To decrease the adverse actions of OIT, many adjuvant therapies combined
with OIT were studied. Baked milk is likely to be hypoallergenic in part
because of changes in the higher-order structure of conformational
epitopes. In the retrospective analysis of Gruzelle et
al[38], they found that 42.2% of children
allergic to CM were desensitized after completing a course of baked milk
OIT. This introduction seems to be safe and well-tolerated in most
cases, but there were also 33.3% of patients had moderate reactions
during OIT, with 18% OIT interruptions. In our included studies,
Esmaeilzadeh and colleagues[19] concluded that OIT
with baked milk had a higher rate of milk tolerance. However, in the
study of Goldberg et al[39], the authors thought
that baked milk-reactive subjects are at high risk of adverse allergic
reactions throughout OIT. Furthermore, even in the few selected patients
who reached the baked milk maintenance dose, only a limited increase in
challenge threshold to unbaked milk was achieved. Caution must be
exercised, and further studies especially RCTs are warranted before
baked-milk OIT is used freely.
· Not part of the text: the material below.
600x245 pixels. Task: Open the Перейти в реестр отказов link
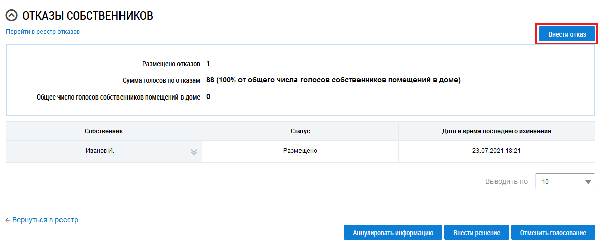click(x=43, y=32)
Omalizumab (OMB) is a humanized
monoclonal anti-IgE antibody that binds to the heavy chain constant CH3
domain of the free IgE molecule and prevents IgE from binding to FceRI
effector cells. It was initially approved in 2003 for the treatment of
severe allergic asthma in adolescents and adults. There were several
studies of OMB with milk OIT[18, 29, 40-41],
including one pilot study, two RCTs (one comparing to milk avoidance,
the other comparing to OIT alone), and one case series. OIT with OMB may
allow a shorter build-up phase or higher median tolerated dose, but
adverse reactions, including the need for epinephrine, still occurred.
So it needs more RCTs to examine the efficacy and safety of OMB.